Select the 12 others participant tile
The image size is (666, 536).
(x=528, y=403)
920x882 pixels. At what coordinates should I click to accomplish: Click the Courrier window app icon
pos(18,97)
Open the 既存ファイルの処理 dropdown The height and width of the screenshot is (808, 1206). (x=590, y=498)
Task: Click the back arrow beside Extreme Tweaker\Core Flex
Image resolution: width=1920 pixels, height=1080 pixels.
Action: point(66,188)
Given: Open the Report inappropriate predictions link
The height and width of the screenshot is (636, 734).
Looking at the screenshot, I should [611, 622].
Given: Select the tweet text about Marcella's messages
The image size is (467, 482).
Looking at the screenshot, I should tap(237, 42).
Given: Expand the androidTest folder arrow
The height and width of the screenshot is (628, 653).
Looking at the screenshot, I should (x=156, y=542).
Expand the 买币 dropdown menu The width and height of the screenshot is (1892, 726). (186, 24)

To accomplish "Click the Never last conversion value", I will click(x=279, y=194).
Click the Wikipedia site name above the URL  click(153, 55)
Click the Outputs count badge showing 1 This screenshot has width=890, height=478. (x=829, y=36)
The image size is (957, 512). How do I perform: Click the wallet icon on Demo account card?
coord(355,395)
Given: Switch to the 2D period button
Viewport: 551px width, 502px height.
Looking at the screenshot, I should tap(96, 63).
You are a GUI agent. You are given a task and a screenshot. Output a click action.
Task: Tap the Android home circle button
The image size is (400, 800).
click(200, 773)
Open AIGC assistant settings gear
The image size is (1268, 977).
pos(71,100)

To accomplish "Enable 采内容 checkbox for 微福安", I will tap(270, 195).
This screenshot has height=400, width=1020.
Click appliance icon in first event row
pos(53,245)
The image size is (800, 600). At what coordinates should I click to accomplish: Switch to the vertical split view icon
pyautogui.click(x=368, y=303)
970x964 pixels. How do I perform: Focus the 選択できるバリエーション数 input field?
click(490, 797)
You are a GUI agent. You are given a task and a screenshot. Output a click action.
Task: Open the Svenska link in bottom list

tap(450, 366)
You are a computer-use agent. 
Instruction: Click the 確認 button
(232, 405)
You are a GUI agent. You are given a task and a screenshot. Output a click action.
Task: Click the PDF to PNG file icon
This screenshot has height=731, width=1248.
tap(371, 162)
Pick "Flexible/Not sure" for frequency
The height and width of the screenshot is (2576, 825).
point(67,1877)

────────────────────────────────────────

▶ [ACTION ITEM] Which lines above contain the word "Expand"? List them.

▶ [SOLUTION TO THIS TASK]
Given: Expand the androidTest folder arrow
Expand the 买币 dropdown menu The width and height of the screenshot is (1892, 726). (186, 24)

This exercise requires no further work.